Et il me persuada que c’était le voyage le plus facile, le plus rapide. De San Francisco, j’y serais en six jours. Qu’était-ce que cela ? Il en avait mis trente au moins, lui, la première fois, grâce à un gros temps qui l’avait poussé vers le Japon. Mais aujourd’hui, tout est simplifié…

— Vous n’y-retournerez pas cependant ?

— Non, j’ai jeté l’ancre ici.

— Sans regrets ?

Il hésita : — Peut-être n’est-il pas permis de s’abandonner toujours uniquement au plaisir de vivre.
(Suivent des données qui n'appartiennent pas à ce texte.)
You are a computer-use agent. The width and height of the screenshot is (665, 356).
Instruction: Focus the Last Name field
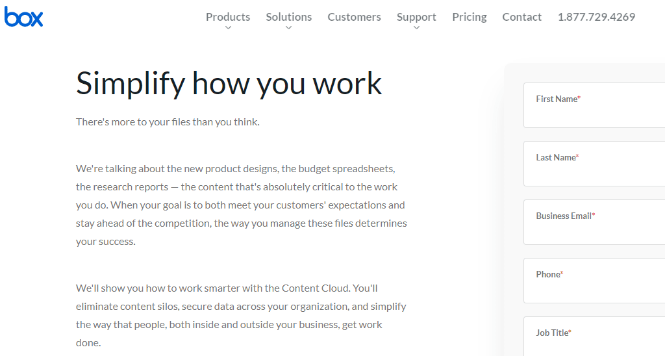pyautogui.click(x=594, y=164)
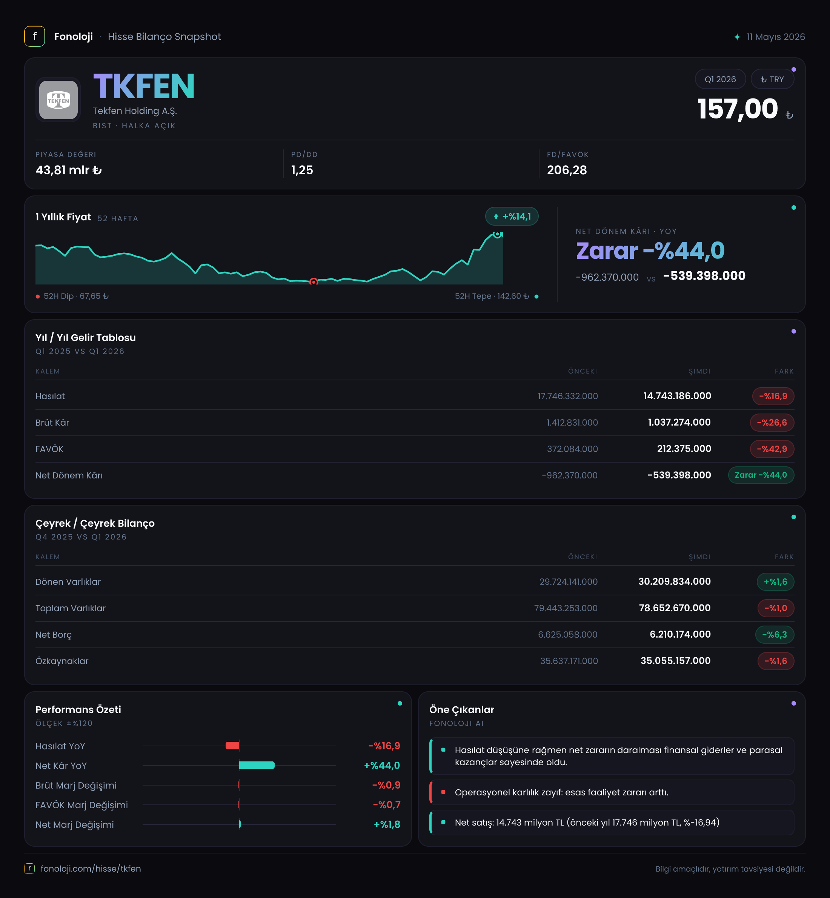The width and height of the screenshot is (830, 898).
Task: Open the Tekfen company logo thumbnail
Action: pos(58,100)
Je me souvins alors qu’il était catholique, fervent comme tous les convertis, et, avec cette indiscrétion qui vous gagne quand on a quelque temps habité le pays de l’interview, j’osai lui demander comment avait été amenée cette conversion, en ajoutant, ce qui était manquer de respect, j’en convions, à la religion et à lui-même : — N’est-ce pas par amour du paganisme que vous avez cessé d’être protestant ?

Il sourit et, comme si c’était là une question trop grave pour qu’il pût y répondre sur ce ton d’irrévérence, me dit seulement : — Vous le saurez demain.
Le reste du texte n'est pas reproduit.